HOW TO COMPLETE THIS TASK -
Go through the entries below and copy every line that holds the word "выпуска".

MATERIAL SUPPLIED -

***

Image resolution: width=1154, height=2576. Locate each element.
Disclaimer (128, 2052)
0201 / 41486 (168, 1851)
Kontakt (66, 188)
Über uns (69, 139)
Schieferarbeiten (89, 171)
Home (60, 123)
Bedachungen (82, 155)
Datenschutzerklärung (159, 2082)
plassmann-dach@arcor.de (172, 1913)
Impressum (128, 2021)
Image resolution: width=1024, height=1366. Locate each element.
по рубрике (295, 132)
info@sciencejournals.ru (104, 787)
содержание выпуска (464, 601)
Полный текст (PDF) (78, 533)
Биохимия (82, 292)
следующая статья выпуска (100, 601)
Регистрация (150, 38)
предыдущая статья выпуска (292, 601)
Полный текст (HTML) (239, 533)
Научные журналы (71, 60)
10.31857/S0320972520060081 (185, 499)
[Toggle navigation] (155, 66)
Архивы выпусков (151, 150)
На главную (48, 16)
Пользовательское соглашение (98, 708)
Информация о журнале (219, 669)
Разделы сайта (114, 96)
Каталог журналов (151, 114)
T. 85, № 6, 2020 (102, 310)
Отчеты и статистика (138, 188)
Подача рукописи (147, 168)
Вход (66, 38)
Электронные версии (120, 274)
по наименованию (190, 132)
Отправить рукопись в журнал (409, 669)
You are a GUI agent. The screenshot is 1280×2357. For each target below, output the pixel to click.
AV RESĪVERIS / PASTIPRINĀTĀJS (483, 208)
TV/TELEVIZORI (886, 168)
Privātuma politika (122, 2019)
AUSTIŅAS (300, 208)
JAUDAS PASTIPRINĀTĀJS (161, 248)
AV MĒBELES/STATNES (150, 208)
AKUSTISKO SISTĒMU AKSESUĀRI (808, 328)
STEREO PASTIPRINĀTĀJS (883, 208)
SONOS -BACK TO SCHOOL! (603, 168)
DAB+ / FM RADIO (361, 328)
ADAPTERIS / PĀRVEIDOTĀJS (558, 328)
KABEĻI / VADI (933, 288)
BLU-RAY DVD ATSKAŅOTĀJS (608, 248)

***

ANSWER TO THE EXERCISE -
содержание выпуска (464, 601)
следующая статья выпуска (100, 601)
предыдущая статья выпуска (292, 601)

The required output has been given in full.